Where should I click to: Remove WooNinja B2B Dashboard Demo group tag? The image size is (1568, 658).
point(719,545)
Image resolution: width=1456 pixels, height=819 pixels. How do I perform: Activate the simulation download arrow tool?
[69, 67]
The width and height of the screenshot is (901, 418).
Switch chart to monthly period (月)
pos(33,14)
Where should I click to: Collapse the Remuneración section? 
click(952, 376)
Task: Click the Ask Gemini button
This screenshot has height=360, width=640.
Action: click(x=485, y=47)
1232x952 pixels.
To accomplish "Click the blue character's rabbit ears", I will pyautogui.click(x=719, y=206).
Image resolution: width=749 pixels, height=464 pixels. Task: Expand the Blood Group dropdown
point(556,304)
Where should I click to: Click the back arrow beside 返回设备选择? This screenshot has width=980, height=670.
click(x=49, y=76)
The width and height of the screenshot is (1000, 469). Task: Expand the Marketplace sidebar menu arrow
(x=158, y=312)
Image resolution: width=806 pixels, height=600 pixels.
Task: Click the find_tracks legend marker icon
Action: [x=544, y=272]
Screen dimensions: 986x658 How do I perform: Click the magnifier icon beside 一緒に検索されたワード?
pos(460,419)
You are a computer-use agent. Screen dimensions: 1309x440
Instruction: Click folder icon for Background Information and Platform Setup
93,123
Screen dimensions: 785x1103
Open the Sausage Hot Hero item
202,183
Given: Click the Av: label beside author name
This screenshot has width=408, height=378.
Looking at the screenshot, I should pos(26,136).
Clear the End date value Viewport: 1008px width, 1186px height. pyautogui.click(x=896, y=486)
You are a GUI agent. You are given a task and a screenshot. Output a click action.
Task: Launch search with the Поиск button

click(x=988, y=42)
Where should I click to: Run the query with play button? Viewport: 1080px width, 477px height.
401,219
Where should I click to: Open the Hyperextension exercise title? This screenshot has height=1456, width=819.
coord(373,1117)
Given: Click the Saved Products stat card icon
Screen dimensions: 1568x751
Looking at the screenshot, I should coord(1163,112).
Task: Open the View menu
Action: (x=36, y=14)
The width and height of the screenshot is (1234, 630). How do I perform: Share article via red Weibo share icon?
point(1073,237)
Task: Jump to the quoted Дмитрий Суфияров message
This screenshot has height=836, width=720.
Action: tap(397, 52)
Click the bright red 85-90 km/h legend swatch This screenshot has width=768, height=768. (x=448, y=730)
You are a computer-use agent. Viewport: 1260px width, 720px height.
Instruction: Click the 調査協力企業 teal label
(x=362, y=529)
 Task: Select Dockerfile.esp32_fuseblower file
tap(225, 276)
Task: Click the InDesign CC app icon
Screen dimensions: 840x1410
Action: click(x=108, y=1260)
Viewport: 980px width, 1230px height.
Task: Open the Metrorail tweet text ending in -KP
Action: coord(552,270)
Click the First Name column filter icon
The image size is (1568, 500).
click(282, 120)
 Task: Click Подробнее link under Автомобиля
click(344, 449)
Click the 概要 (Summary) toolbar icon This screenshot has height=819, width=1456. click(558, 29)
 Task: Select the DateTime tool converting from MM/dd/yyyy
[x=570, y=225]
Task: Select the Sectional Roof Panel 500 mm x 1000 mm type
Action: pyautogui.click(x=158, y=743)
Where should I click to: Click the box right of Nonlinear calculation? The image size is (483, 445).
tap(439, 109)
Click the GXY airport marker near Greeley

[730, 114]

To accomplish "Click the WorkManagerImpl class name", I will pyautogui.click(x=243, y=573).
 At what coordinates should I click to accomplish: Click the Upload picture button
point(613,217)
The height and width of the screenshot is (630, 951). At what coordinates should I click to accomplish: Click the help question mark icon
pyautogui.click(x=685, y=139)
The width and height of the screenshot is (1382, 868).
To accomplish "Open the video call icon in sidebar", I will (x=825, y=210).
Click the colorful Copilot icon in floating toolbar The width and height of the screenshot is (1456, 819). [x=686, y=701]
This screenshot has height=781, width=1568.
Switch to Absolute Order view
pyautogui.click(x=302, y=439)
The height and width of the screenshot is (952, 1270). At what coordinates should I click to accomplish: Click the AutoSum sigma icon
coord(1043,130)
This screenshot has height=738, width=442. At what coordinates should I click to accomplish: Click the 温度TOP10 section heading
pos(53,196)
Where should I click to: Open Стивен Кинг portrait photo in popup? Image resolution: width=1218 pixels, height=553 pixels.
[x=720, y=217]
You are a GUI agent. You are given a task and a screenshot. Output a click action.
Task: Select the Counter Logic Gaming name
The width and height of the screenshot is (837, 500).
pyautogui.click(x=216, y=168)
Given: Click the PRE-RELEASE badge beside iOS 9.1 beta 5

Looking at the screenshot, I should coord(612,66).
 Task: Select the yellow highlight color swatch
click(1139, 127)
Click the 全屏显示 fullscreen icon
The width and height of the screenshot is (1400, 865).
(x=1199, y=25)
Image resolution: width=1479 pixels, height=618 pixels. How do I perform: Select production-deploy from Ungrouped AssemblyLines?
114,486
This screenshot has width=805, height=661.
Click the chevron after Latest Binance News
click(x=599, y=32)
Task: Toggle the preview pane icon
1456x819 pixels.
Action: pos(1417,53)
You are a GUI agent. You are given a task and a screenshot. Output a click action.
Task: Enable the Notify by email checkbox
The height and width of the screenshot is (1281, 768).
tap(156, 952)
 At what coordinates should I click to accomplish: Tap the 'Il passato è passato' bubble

Request: Rewrite the records above, changing every "Where should I click to" to "Where do I click to" and leaving everything else unchanged.

Written answer:
Where do I click to: Remove WooNinja B2B Dashboard Demo group tag? The image size is (1568, 658).
point(719,545)
Image resolution: width=1456 pixels, height=819 pixels. How do I perform: Activate the simulation download arrow tool?
[69, 67]
The width and height of the screenshot is (901, 418).
Switch chart to monthly period (月)
pos(33,14)
Where do I click to: Collapse the Remuneración section? 
click(952, 376)
Task: Click the Ask Gemini button
This screenshot has height=360, width=640.
Action: click(x=485, y=47)
1232x952 pixels.
To accomplish "Click the blue character's rabbit ears", I will pyautogui.click(x=719, y=206).
Image resolution: width=749 pixels, height=464 pixels. Task: Expand the Blood Group dropdown
point(556,304)
Where do I click to: Click the back arrow beside 返回设备选择? This screenshot has width=980, height=670.
click(x=49, y=76)
The width and height of the screenshot is (1000, 469). Task: Expand the Marketplace sidebar menu arrow
(x=158, y=312)
Image resolution: width=806 pixels, height=600 pixels.
Task: Click the find_tracks legend marker icon
Action: [x=544, y=272]
Screen dimensions: 986x658 How do I perform: Click the magnifier icon beside 一緒に検索されたワード?
pos(460,419)
You are a computer-use agent. Screen dimensions: 1309x440
Instruction: Click folder icon for Background Information and Platform Setup
93,123
Screen dimensions: 785x1103
Open the Sausage Hot Hero item
202,183
Given: Click the Av: label beside author name
This screenshot has width=408, height=378.
Looking at the screenshot, I should pos(26,136).
Clear the End date value Viewport: 1008px width, 1186px height. pyautogui.click(x=896, y=486)
You are a GUI agent. You are given a task and a screenshot. Output a click action.
Task: Launch search with the Поиск button

click(x=988, y=42)
Where do I click to: Run the query with play button? Viewport: 1080px width, 477px height.
401,219
Where do I click to: Open the Hyperextension exercise title? This screenshot has height=1456, width=819.
coord(373,1117)
Given: Click the Saved Products stat card icon
Screen dimensions: 1568x751
Looking at the screenshot, I should coord(1163,112).
Task: Open the View menu
Action: (x=36, y=14)
The width and height of the screenshot is (1234, 630). How do I perform: Share article via red Weibo share icon?
point(1073,237)
Task: Jump to the quoted Дмитрий Суфияров message
This screenshot has height=836, width=720.
Action: tap(397, 52)
Click the bright red 85-90 km/h legend swatch This screenshot has width=768, height=768. (x=448, y=730)
You are a computer-use agent. Viewport: 1260px width, 720px height.
Instruction: Click the 調査協力企業 teal label
(x=362, y=529)
 Task: Select Dockerfile.esp32_fuseblower file
tap(225, 276)
Task: Click the InDesign CC app icon
Screen dimensions: 840x1410
Action: click(x=108, y=1260)
Viewport: 980px width, 1230px height.
Task: Open the Metrorail tweet text ending in -KP
Action: coord(552,270)
Click the First Name column filter icon
The image size is (1568, 500).
click(282, 120)
 Task: Click Подробнее link under Автомобиля
click(344, 449)
Click the 概要 (Summary) toolbar icon This screenshot has height=819, width=1456. click(558, 29)
 Task: Select the DateTime tool converting from MM/dd/yyyy
[x=570, y=225]
Task: Select the Sectional Roof Panel 500 mm x 1000 mm type
Action: pyautogui.click(x=158, y=743)
Where do I click to: Click the box right of Nonlinear calculation? The image size is (483, 445).
tap(439, 109)
Click the GXY airport marker near Greeley

[730, 114]

To accomplish "Click the WorkManagerImpl class name", I will pyautogui.click(x=243, y=573).
 At what coordinates should I click to accomplish: Click the Upload picture button
point(613,217)
The height and width of the screenshot is (630, 951). At what coordinates should I click to accomplish: Click the help question mark icon
pyautogui.click(x=685, y=139)
The width and height of the screenshot is (1382, 868).
To accomplish "Open the video call icon in sidebar", I will (x=825, y=210).
Click the colorful Copilot icon in floating toolbar The width and height of the screenshot is (1456, 819). [x=686, y=701]
This screenshot has height=781, width=1568.
Switch to Absolute Order view
pyautogui.click(x=302, y=439)
The height and width of the screenshot is (952, 1270). At what coordinates should I click to accomplish: Click the AutoSum sigma icon
coord(1043,130)
This screenshot has height=738, width=442. At what coordinates should I click to accomplish: Click the 温度TOP10 section heading
pos(53,196)
Where do I click to: Open Стивен Кинг portrait photo in popup? Image resolution: width=1218 pixels, height=553 pixels.
[x=720, y=217]
You are a GUI agent. You are given a task and a screenshot. Output a click action.
Task: Select the Counter Logic Gaming name
The width and height of the screenshot is (837, 500).
pyautogui.click(x=216, y=168)
Given: Click the PRE-RELEASE badge beside iOS 9.1 beta 5

Looking at the screenshot, I should coord(612,66).
 Task: Select the yellow highlight color swatch
click(1139, 127)
Click the 全屏显示 fullscreen icon
The width and height of the screenshot is (1400, 865).
(x=1199, y=25)
Image resolution: width=1479 pixels, height=618 pixels. How do I perform: Select production-deploy from Ungrouped AssemblyLines?
114,486
This screenshot has width=805, height=661.
Click the chevron after Latest Binance News
click(x=599, y=32)
Task: Toggle the preview pane icon
1456x819 pixels.
Action: pos(1417,53)
You are a GUI agent. You are given a task and a screenshot. Output a click action.
Task: Enable the Notify by email checkbox
The height and width of the screenshot is (1281, 768).
tap(156, 952)
 At what coordinates should I click to accomplish: Tap the 'Il passato è passato' bubble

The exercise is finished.